For those aiming to build wealth steadily and sustainably, follow the value investors’ creed—don’t try to make money. Instead, focus on not losing money.
Think about the risk more than the reward. If you get the risk evaluation right, the upside will take care of itself.
The Case for Value Investing
The contrasting approaches of Cathie Wood and Warren Buffett highlight the essence of value investing.
Wood’s ARK Innovation ETF, which targets high-growth, disruptive technology stocks, delivered impressive returns, especially during the pandemic, attracting massive investor interest. However, this approach also came with high volatility.
In contrast, Buffett’s Berkshire Hathaway focuses on diversification into durable moat companies, offering steady and stable growth.
Over the past five years, Berkshire Hathaway shareholders have experienced more consistent, higher returns, with less drama, than the volatile performance of the ARK Innovation ETF.
Source: CapitalIQ
Value investing's appeal lies in its low beta benefits. Low beta stocks don’t swing as wildly with market fluctuations, providing a smoother ride for investors.
It’s a mean-reversion strategy that capitalizes on market inefficiencies by identifying stocks that are undervalued relative to their intrinsic worth and waiting for Mr. Market to come to his senses.
Indexing is also a viable strategy, but value investing seeks to match or exceed these returns with less volatility.
The book "High Returns from Low Risk: A Remarkable Stock Market Paradox" demonstrates that avoiding high-beta stocks leads to more successful and satisfying investing.
The authors present compelling evidence that low-risk, low-beta stocks frequently outperform their high-risk counterparts over the long term.
Here’s how the US Minimum Volatility ETF (USMV) has performed in the last 10 years compared to the S&P 500. It’s had the same results but with a smoother ride.
Source: PortfoliosLab
Conclusion
The latest GameStop saga is a compelling narrative of speculative fervor, but it also serves as a cautionary tale.

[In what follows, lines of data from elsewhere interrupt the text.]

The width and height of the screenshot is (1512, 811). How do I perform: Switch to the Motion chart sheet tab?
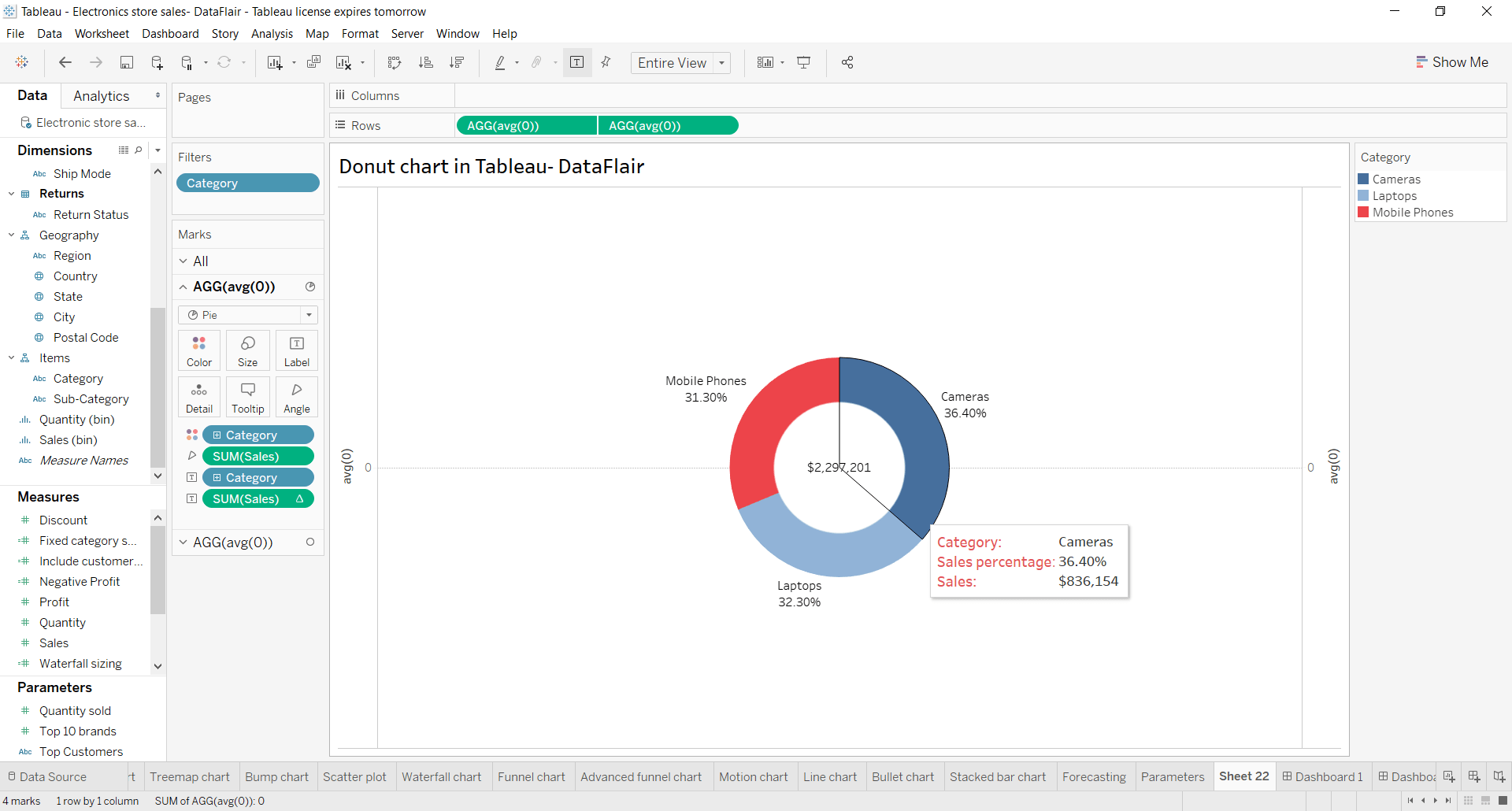(753, 776)
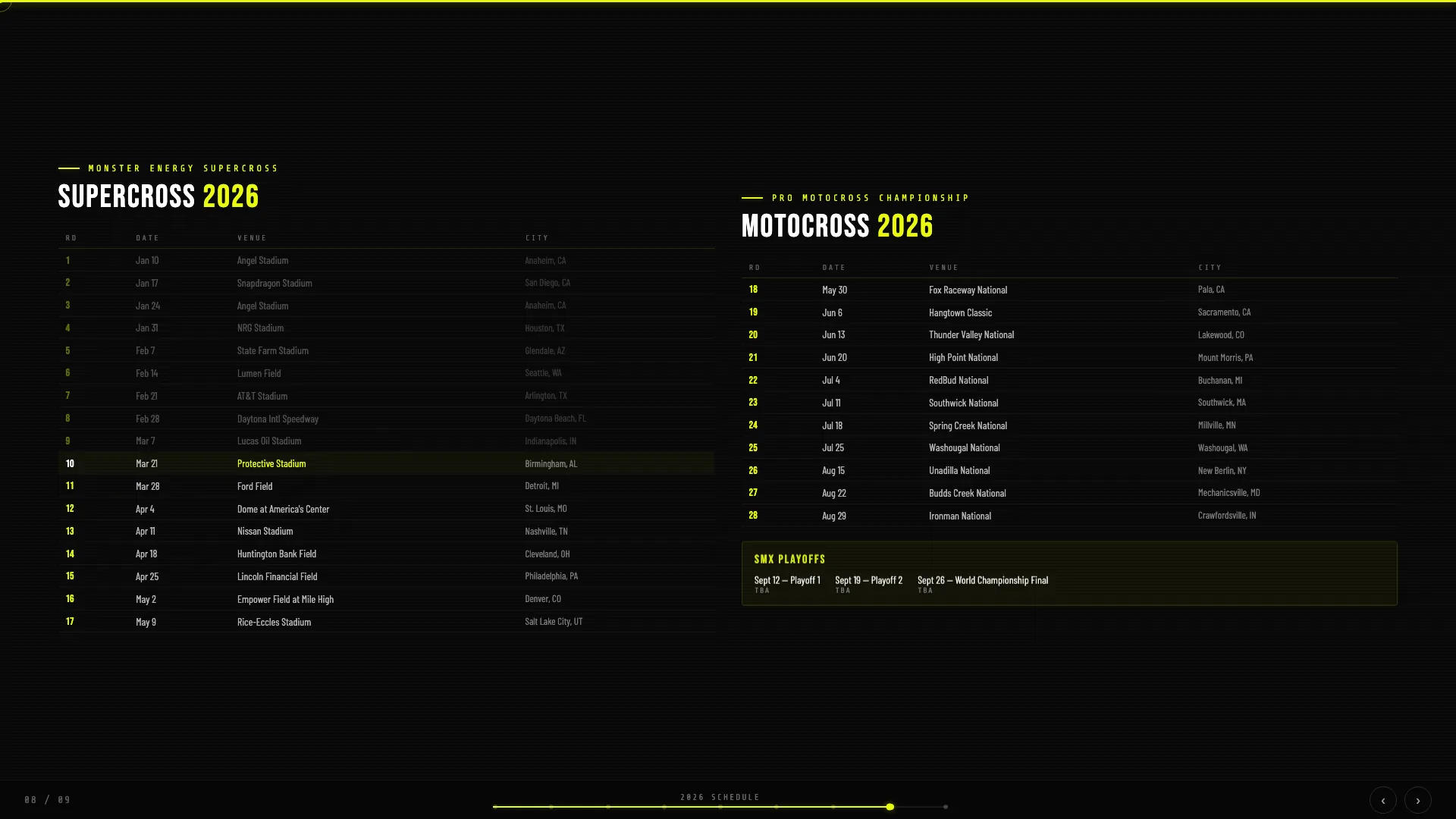This screenshot has height=819, width=1456.
Task: Click the 2026 SCHEDULE label
Action: click(x=720, y=797)
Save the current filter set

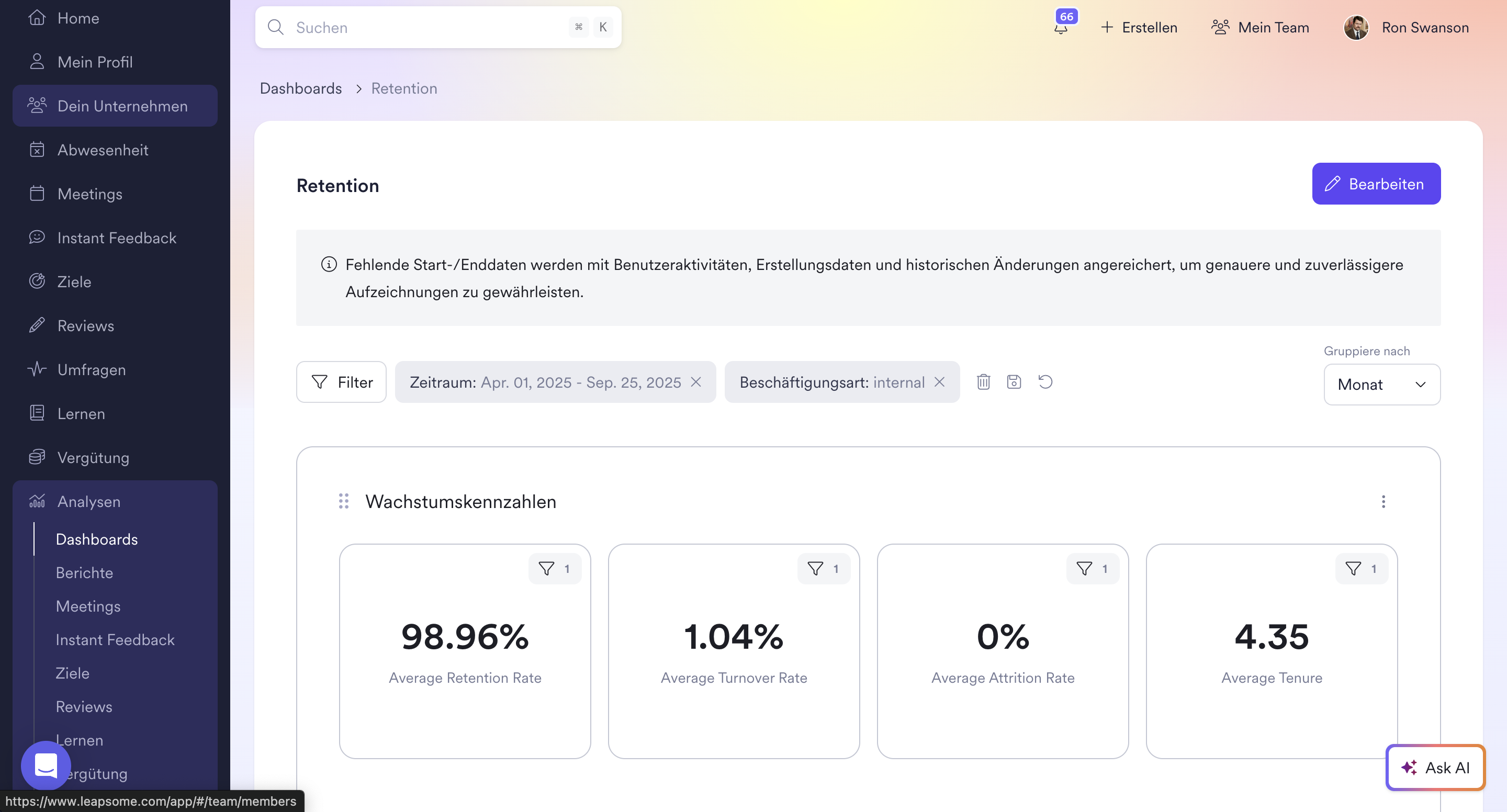coord(1014,382)
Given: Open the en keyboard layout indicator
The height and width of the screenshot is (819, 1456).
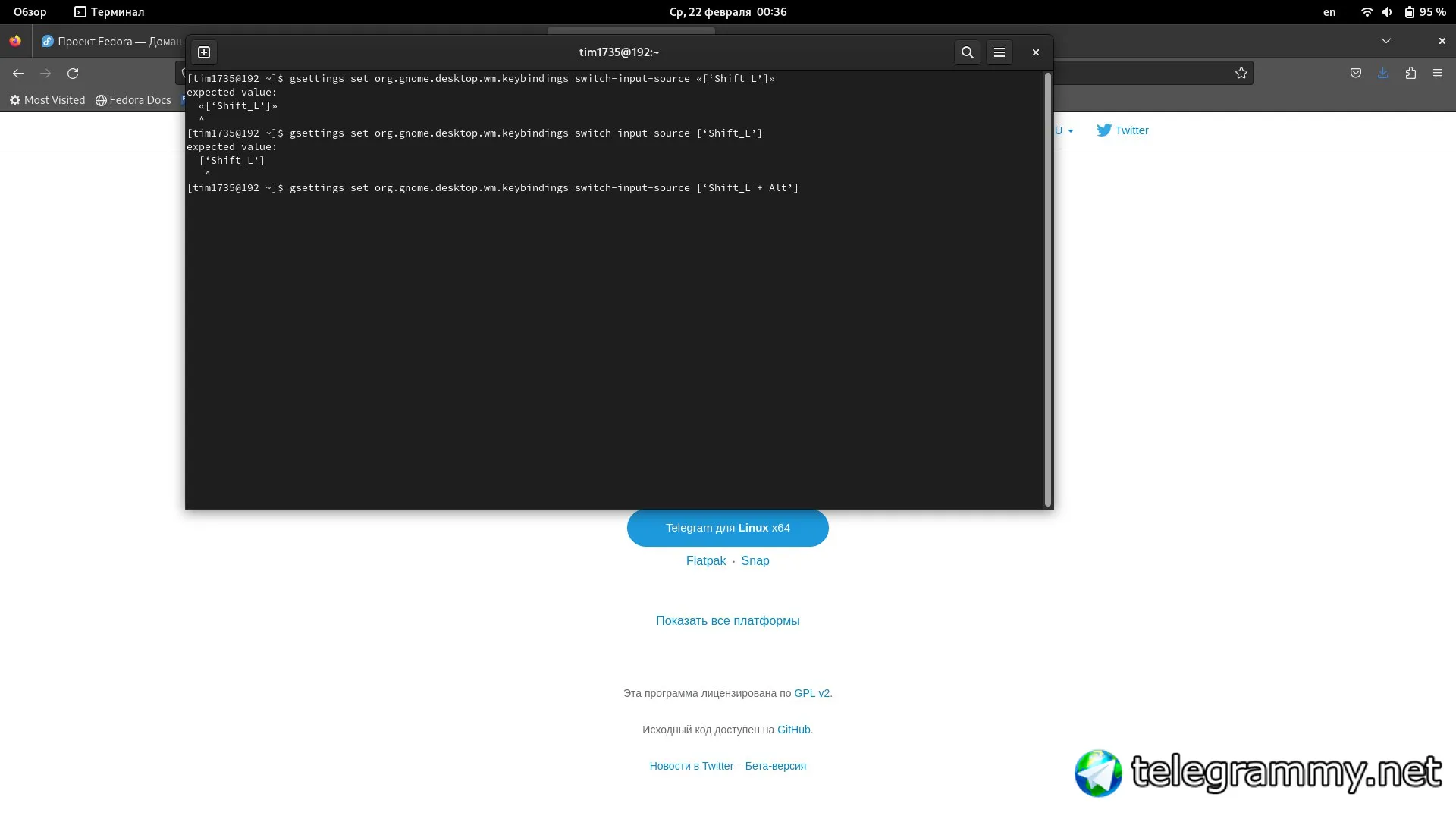Looking at the screenshot, I should [1329, 12].
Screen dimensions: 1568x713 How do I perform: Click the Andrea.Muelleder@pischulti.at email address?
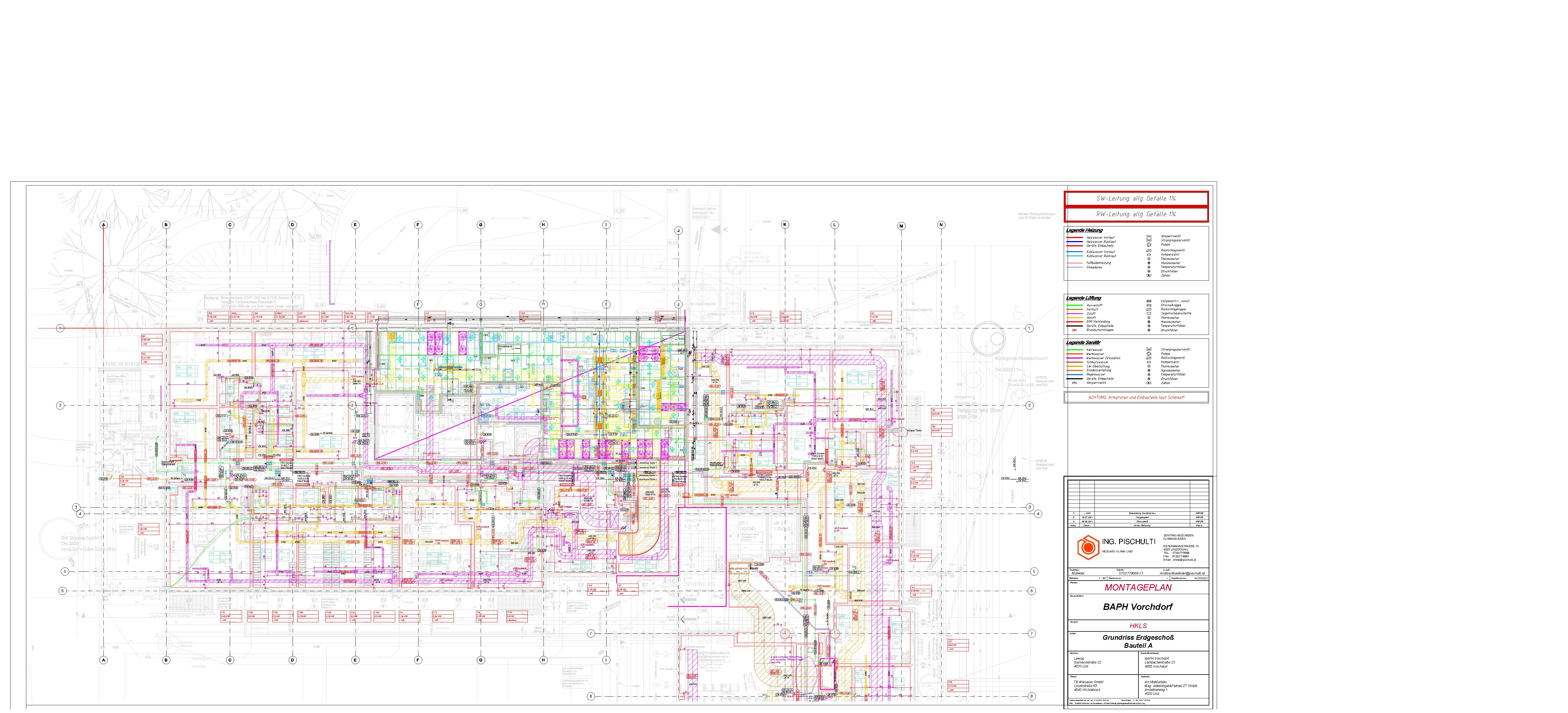[x=1182, y=573]
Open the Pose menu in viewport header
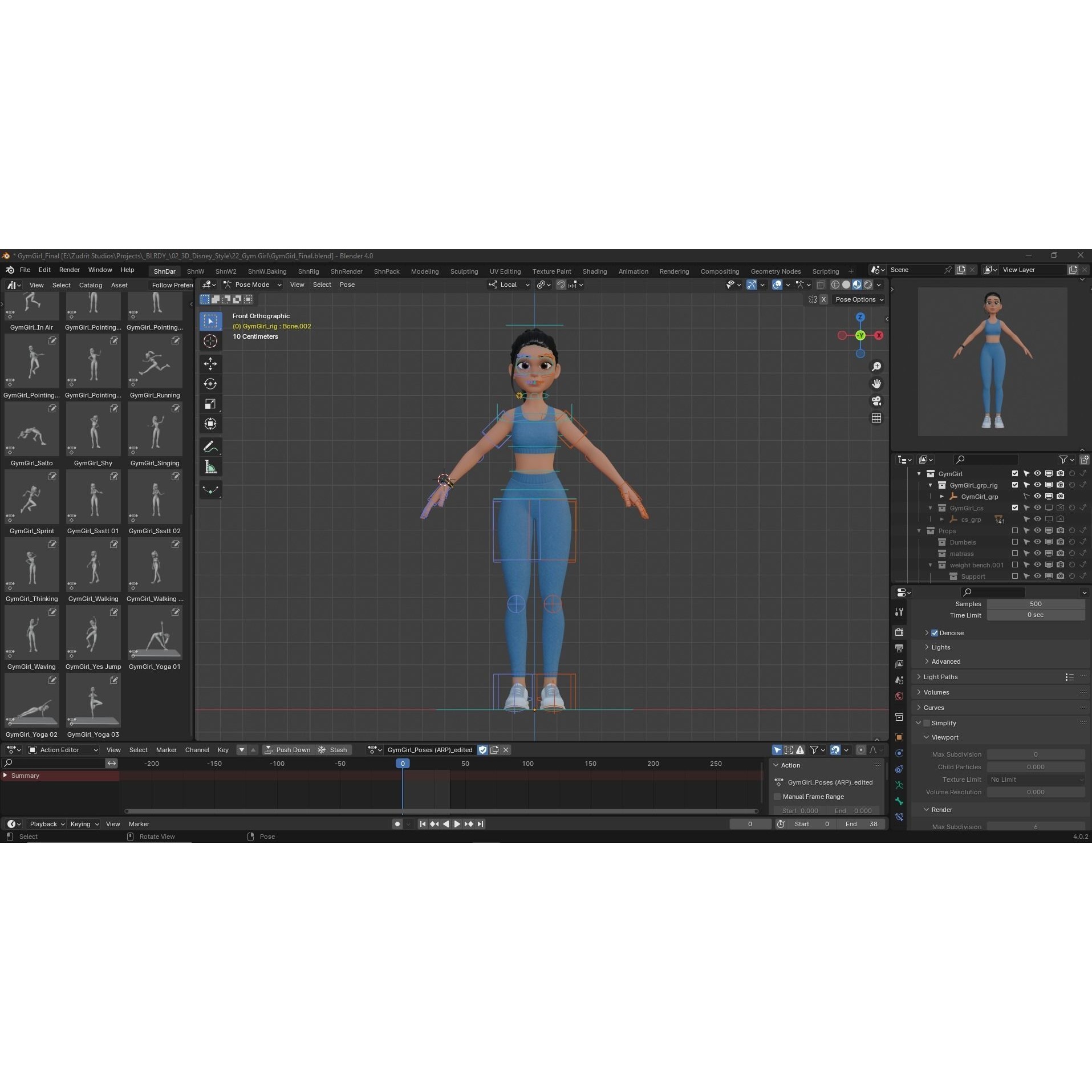Screen dimensions: 1092x1092 click(347, 285)
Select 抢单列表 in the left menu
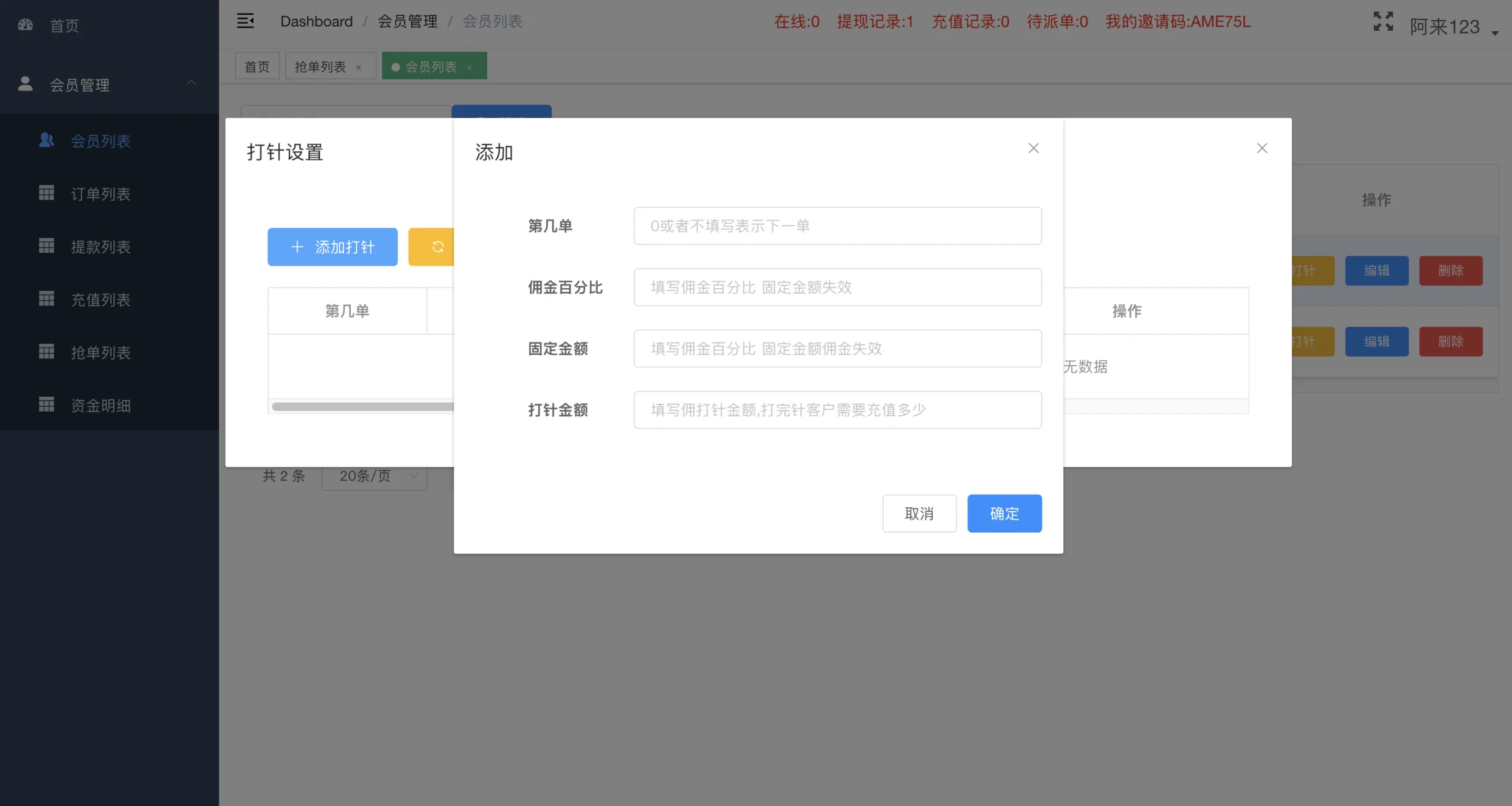This screenshot has height=806, width=1512. [100, 353]
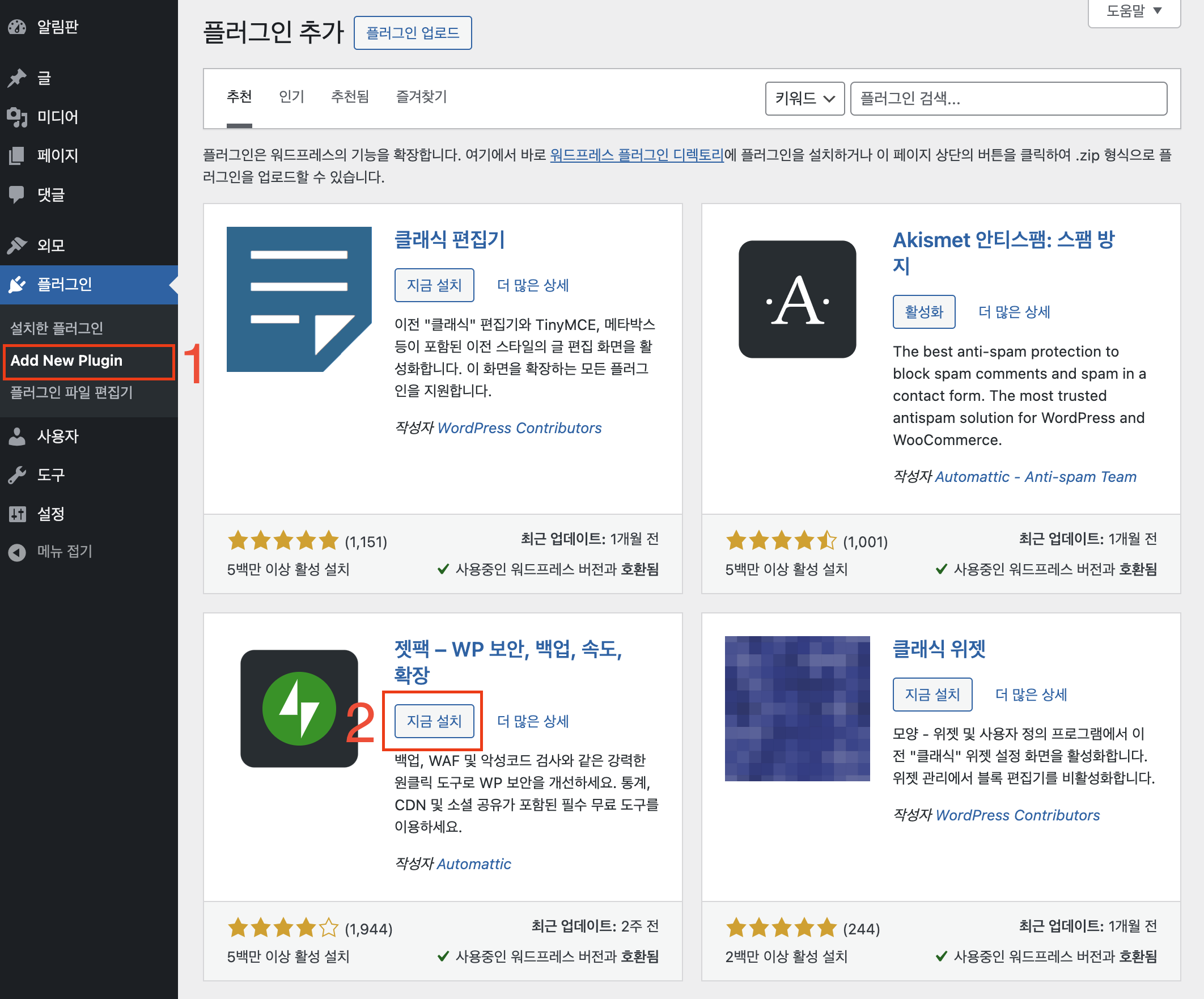Open the 알림판 dashboard icon

pos(18,27)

While the temptation to chase quick gains is strong, the principles of value investing advocate for a disciplined approach focused on low volatility and steady returns.
For those who want to engage in the excitement of high beta stocks, it’s crucial to acknowledge that they are speculating, not investing.
When markets go crazy—stay focused on balance sheets and cash flows and leave the memes to the algos and speculators.